One of them: personalized medicine. For most of history, physicians have taken a one-size-fits-all approach, assuming what works for patient X will, perforce, work for patient Y. Now we know better. Even the most minute variation in an individual’s genetic makeup can have a big impact on how an ounce of prevention or a pound of cure actually works.
Today, gene sequencers operate with considerably more economy—three days and a thousand dollars will get you an accurate sequence of a full genome. And that changes everything. Now that it’s feasible to read a patient’s DNA, it should soon be possible to tell which diseases will develop in which patients, and which treatments will be needed to control them.
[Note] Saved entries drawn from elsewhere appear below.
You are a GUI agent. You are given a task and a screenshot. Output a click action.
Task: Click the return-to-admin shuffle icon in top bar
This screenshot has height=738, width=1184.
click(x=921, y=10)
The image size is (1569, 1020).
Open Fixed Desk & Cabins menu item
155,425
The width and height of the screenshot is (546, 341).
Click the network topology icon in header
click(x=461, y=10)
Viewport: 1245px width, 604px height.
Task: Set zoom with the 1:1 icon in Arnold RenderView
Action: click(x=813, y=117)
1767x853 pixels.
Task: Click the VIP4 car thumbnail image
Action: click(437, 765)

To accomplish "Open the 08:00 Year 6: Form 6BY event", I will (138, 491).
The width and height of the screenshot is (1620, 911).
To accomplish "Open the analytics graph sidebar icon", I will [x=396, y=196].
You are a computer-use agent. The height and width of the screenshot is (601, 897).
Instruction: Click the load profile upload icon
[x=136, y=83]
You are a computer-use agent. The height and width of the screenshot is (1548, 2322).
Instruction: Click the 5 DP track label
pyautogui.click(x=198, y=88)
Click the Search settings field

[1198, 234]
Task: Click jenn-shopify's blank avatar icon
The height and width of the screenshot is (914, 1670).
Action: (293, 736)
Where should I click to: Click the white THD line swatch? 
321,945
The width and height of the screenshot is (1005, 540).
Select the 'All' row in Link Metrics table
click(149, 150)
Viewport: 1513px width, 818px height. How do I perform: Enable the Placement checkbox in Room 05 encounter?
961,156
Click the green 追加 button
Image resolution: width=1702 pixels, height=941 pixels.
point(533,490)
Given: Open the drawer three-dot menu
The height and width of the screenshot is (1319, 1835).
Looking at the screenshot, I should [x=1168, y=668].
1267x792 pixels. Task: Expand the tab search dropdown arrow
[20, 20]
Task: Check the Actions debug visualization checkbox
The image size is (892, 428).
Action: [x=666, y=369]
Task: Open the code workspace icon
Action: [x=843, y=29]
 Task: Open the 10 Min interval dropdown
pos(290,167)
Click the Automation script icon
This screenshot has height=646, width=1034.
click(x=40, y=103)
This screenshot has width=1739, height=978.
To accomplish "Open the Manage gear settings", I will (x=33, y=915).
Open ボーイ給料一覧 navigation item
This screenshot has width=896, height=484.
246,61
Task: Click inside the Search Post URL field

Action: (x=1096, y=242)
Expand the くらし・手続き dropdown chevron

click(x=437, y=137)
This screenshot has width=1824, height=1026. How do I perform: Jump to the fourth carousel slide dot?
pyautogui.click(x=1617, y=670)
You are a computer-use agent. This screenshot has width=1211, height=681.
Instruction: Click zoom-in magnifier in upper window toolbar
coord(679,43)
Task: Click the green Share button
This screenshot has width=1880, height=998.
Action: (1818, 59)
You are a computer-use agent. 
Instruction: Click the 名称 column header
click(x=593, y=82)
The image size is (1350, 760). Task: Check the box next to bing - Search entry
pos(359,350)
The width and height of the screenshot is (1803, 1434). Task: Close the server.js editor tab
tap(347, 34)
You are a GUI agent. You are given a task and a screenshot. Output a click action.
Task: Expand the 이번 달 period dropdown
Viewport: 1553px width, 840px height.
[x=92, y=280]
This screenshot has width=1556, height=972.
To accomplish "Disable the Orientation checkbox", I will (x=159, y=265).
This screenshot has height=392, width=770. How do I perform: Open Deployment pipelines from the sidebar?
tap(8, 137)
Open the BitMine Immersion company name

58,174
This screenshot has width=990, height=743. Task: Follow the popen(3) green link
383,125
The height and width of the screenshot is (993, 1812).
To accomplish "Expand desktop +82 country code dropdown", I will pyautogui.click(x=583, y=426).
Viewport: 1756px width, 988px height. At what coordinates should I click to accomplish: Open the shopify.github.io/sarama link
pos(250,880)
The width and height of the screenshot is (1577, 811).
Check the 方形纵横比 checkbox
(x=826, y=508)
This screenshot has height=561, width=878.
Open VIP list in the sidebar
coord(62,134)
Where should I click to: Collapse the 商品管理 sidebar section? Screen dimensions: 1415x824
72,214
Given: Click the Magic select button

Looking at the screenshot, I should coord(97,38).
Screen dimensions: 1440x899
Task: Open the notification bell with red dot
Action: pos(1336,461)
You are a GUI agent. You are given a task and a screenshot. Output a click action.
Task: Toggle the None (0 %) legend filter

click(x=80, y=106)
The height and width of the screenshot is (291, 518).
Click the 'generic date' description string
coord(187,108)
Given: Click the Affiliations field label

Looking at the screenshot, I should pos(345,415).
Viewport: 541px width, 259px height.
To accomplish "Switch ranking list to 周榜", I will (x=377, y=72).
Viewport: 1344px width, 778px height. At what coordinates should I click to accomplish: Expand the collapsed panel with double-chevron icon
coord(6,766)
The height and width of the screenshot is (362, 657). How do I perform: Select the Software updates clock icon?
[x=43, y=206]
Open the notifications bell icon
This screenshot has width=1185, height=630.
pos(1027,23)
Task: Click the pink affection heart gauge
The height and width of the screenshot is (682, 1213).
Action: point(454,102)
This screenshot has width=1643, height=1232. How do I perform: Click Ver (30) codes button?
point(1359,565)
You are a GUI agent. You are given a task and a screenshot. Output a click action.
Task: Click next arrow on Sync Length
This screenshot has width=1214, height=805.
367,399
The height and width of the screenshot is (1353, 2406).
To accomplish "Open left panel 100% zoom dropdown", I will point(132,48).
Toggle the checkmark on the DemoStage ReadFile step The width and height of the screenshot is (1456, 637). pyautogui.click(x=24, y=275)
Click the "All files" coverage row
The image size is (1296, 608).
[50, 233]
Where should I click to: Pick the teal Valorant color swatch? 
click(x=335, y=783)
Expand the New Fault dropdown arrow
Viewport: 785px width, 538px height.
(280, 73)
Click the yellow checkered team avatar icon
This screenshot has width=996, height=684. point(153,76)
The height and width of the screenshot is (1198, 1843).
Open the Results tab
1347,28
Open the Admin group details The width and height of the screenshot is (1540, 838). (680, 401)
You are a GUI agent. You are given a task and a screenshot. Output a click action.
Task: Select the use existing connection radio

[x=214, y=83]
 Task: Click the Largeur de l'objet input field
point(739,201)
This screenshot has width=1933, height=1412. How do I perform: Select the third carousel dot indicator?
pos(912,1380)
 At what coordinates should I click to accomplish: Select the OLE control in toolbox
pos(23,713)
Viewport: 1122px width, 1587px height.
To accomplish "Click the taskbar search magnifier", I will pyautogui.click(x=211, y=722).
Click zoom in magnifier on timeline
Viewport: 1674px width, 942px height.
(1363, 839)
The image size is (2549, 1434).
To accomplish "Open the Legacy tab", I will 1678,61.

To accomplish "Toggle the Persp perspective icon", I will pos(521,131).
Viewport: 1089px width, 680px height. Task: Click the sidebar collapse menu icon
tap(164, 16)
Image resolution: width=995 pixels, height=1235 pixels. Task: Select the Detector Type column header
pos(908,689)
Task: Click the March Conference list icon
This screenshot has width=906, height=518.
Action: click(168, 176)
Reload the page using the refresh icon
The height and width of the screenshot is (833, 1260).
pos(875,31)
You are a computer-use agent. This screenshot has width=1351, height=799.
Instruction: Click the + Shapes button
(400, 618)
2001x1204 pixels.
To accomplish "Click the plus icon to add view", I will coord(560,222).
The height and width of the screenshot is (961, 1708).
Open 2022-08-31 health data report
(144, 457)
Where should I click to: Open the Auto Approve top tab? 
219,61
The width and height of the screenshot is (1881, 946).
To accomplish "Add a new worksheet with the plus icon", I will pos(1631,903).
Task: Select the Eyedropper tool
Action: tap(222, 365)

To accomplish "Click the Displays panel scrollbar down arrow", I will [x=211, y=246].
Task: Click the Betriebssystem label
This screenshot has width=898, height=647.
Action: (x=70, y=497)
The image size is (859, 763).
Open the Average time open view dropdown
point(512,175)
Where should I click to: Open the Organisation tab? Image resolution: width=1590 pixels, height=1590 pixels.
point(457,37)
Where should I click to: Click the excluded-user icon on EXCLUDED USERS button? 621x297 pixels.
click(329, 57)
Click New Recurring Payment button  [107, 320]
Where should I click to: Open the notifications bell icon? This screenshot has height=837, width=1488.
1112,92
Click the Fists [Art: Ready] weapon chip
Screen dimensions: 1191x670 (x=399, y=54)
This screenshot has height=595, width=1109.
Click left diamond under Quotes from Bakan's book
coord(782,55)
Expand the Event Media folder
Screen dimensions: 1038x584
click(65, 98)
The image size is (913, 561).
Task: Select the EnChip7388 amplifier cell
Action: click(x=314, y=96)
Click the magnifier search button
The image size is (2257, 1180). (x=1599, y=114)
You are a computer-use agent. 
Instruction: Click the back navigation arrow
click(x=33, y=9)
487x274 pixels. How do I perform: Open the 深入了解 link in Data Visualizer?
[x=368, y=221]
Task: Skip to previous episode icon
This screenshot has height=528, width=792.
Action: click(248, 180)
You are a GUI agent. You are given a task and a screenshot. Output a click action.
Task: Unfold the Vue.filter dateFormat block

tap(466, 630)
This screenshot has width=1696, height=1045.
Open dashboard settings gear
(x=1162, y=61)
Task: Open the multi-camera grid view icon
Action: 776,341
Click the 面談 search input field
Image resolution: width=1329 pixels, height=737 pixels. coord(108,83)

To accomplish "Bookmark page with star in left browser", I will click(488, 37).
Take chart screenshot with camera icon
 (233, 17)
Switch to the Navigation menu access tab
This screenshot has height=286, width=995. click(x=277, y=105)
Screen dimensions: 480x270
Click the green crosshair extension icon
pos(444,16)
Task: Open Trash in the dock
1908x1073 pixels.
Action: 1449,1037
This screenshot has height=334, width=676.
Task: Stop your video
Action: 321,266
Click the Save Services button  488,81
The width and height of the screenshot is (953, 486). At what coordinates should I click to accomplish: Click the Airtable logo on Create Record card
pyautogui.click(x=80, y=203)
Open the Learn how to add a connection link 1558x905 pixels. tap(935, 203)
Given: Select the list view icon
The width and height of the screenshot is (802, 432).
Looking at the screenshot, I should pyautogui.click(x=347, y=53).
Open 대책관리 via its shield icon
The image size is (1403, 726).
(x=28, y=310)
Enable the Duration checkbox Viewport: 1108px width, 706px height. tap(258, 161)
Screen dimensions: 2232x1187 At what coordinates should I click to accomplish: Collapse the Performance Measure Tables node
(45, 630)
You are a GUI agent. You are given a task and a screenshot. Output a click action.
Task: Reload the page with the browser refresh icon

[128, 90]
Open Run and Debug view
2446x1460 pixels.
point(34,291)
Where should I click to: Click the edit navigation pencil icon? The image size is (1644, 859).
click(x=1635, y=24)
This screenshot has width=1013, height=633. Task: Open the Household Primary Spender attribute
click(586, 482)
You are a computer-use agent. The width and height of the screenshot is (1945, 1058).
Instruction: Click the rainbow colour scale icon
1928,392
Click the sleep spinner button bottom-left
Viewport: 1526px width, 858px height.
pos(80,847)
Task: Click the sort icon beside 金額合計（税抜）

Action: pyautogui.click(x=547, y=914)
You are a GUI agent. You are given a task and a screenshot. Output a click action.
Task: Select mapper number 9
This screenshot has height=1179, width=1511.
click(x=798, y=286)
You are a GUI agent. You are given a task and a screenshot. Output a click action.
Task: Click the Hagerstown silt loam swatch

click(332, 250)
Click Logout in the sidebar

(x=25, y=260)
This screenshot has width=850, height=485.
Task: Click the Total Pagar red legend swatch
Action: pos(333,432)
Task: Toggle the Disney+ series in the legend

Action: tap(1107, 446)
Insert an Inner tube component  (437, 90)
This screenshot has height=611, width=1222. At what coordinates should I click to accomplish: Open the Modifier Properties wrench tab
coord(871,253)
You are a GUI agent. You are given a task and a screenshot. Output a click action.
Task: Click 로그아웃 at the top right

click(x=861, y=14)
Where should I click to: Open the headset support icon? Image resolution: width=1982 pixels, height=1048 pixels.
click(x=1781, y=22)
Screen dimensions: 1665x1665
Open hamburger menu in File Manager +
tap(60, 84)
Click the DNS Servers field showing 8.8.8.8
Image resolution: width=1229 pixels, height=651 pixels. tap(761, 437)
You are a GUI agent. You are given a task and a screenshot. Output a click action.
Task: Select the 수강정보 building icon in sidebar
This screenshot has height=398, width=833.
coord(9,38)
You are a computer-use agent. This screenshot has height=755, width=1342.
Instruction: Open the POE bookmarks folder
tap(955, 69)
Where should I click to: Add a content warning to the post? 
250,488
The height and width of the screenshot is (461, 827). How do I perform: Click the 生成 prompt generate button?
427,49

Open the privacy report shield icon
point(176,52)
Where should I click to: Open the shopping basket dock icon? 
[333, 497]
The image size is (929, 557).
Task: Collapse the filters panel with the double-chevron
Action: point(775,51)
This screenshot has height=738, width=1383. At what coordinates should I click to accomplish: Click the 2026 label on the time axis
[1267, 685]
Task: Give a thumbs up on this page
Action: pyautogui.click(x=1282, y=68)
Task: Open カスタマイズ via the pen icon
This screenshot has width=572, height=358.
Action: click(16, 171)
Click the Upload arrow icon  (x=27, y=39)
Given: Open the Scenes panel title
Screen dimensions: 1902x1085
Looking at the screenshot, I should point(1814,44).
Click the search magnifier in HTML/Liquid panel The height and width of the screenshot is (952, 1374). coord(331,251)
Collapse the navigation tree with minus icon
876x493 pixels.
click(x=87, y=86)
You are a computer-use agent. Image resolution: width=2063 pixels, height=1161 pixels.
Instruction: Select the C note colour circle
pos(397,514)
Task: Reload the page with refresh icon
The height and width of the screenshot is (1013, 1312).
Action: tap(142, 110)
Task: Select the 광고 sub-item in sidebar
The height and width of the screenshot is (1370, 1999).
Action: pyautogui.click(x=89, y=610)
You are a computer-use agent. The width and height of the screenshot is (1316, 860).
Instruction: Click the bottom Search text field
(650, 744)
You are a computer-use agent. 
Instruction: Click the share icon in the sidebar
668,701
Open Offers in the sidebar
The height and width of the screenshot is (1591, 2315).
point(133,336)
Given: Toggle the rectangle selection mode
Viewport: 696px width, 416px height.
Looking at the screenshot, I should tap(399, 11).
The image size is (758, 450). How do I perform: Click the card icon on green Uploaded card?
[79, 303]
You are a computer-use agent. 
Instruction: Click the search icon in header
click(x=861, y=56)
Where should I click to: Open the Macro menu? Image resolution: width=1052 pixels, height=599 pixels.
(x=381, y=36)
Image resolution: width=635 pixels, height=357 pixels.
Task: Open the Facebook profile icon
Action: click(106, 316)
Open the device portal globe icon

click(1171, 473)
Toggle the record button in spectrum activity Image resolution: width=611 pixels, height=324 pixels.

Even more exciting: if a given treatment isn’t working, it may even be possible to craft one from the ground up. This could be the long-awaited breakthrough in the treatment of genetically linked diseases such as cancer, Alzheimer’s, and cardiovascular disease, where the presence or absence of certain inherited mutations can make all the difference to survival.
Consider the implications on pharmacology. Until now, drug development has largely been an elaborate game of pin the tail on the donkey, as researchers try this molecule and then that in an effort to find one that actually works for the majority of people. With the information provided by a personalized gene sequence, guessing becomes obsolete: instead of stumbling around with their eyes blindfolded, researchers can “see” the physiology they need to interact with, and then concoct a more exact formulation that will partner best with it.
Even more intriguing is what it does to the practice of medicine itself. Ever-increasing financial pressures have forced the delivery of health care to become ever more like a fast food joint: get ’em in; get ’em out; keep the line moving. Tomorrow, the norm could be a boutique bistro, with one-on-one consultations that lead to specialized treatments and custom-built drugs. The doctor will see us now—but only one at a time.